GIVEN INFORMATION:

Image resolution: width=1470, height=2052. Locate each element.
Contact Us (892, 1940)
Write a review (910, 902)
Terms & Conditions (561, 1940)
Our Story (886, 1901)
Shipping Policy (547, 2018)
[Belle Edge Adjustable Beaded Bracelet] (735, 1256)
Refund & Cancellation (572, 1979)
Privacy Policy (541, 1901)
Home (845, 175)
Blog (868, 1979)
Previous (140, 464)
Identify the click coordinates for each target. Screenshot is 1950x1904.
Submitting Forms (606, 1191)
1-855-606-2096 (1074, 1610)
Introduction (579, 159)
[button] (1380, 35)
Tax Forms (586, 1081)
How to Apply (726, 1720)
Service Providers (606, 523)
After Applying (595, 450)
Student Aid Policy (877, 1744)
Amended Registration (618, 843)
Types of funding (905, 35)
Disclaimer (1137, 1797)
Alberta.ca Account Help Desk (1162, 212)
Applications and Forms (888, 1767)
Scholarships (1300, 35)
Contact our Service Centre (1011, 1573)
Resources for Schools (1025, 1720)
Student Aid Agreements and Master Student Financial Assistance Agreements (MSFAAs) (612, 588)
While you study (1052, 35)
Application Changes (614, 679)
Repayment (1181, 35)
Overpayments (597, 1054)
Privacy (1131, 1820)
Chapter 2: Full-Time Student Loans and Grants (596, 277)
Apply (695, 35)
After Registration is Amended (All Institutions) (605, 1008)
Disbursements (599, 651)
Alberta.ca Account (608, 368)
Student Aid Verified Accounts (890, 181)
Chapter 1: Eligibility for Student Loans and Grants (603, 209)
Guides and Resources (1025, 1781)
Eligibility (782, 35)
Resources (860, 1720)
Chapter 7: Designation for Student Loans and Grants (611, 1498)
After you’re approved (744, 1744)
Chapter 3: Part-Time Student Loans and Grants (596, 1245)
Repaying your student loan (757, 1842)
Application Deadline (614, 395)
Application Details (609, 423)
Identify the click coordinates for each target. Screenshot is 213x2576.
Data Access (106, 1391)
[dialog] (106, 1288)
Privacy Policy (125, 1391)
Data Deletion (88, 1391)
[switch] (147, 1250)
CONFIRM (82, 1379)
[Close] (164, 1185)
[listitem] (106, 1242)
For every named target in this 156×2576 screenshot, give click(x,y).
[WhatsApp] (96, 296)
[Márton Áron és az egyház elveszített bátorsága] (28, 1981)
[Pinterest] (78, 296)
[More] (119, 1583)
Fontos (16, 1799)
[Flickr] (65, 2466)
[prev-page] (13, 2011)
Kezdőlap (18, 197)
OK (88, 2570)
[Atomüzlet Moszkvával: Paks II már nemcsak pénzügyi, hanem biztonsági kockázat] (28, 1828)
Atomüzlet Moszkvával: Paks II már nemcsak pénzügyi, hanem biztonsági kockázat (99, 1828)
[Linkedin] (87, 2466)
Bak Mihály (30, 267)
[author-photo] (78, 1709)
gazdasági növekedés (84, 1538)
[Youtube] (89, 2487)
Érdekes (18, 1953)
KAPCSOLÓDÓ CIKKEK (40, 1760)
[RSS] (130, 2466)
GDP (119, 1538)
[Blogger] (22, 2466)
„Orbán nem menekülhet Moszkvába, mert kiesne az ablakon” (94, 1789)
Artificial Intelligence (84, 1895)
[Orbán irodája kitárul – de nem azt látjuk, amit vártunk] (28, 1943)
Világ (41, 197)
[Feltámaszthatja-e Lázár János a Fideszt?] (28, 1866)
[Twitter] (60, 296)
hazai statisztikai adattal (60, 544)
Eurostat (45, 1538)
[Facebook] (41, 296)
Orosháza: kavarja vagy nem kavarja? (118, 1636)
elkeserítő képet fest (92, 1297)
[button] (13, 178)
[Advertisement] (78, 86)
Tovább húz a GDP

EXERCISE OBJECTIVE: Your response should consist of the listing, reproduced exactly.

WRITTEN SOLUTION:
Image resolution: width=1470, height=2052. Locate each element.
Contact Us (892, 1940)
Write a review (910, 902)
Terms & Conditions (561, 1940)
Our Story (886, 1901)
Shipping Policy (547, 2018)
[Belle Edge Adjustable Beaded Bracelet] (735, 1256)
Refund & Cancellation (572, 1979)
Privacy Policy (541, 1901)
Home (845, 175)
Blog (868, 1979)
Previous (140, 464)
Identify the click coordinates for each target. Screenshot is 1950x1904.
Submitting Forms (606, 1191)
1-855-606-2096 (1074, 1610)
Introduction (579, 159)
[button] (1380, 35)
Tax Forms (586, 1081)
How to Apply (726, 1720)
Service Providers (606, 523)
After Applying (595, 450)
Student Aid Policy (877, 1744)
Amended Registration (618, 843)
Types of funding (905, 35)
Disclaimer (1137, 1797)
Alberta.ca Account Help Desk (1162, 212)
Applications and Forms (888, 1767)
Scholarships (1300, 35)
Contact our Service Centre (1011, 1573)
Resources for Schools (1025, 1720)
Student Aid Agreements and Master Student Financial Assistance Agreements (MSFAAs) (612, 588)
While you study (1052, 35)
Application Changes (614, 679)
Repayment (1181, 35)
Overpayments (597, 1054)
Privacy (1131, 1820)
Chapter 2: Full-Time Student Loans and Grants (596, 277)
Apply (695, 35)
After Registration is Amended (All Institutions) (605, 1008)
Disbursements (599, 651)
Alberta.ca Account (608, 368)
Student Aid Verified Accounts (890, 181)
Chapter 1: Eligibility for Student Loans and Grants (603, 209)
Guides and Resources (1025, 1781)
Eligibility (782, 35)
Resources (860, 1720)
Chapter 7: Designation for Student Loans and Grants (611, 1498)
After you’re approved (744, 1744)
Chapter 3: Part-Time Student Loans and Grants (596, 1245)
Repaying your student loan (757, 1842)
Application Deadline (614, 395)
Application Details (609, 423)
Identify the click coordinates for each target. Screenshot is 213x2576.
Data Access (106, 1391)
[dialog] (106, 1288)
Privacy Policy (125, 1391)
Data Deletion (88, 1391)
[switch] (147, 1250)
CONFIRM (82, 1379)
[Close] (164, 1185)
[listitem] (106, 1242)
For every named target in this 156×2576 screenshot, give click(x,y).
[WhatsApp] (96, 296)
[Márton Áron és az egyház elveszített bátorsága] (28, 1981)
[Pinterest] (78, 296)
[More] (119, 1583)
Fontos (16, 1799)
[Flickr] (65, 2466)
[prev-page] (13, 2011)
Kezdőlap (18, 197)
OK (88, 2570)
[Atomüzlet Moszkvával: Paks II már nemcsak pénzügyi, hanem biztonsági kockázat] (28, 1828)
Atomüzlet Moszkvával: Paks II már nemcsak pénzügyi, hanem biztonsági kockázat (99, 1828)
[Linkedin] (87, 2466)
Bak Mihály (30, 267)
[author-photo] (78, 1709)
gazdasági növekedés (84, 1538)
[Youtube] (89, 2487)
Érdekes (18, 1953)
KAPCSOLÓDÓ CIKKEK (40, 1760)
[RSS] (130, 2466)
GDP (119, 1538)
[Blogger] (22, 2466)
„Orbán nem menekülhet Moszkvába, mert kiesne az ablakon” (94, 1789)
Artificial Intelligence (84, 1895)
[Orbán irodája kitárul – de nem azt látjuk, amit vártunk] (28, 1943)
Világ (41, 197)
[Feltámaszthatja-e Lázár János a Fideszt?] (28, 1866)
[Twitter] (60, 296)
hazai statisztikai adattal (60, 544)
Eurostat (45, 1538)
[Facebook] (41, 296)
Orosháza: kavarja vagy nem kavarja? (118, 1636)
elkeserítő képet fest (92, 1297)
[button] (13, 178)
[Advertisement] (78, 86)
Tovább húz a GDP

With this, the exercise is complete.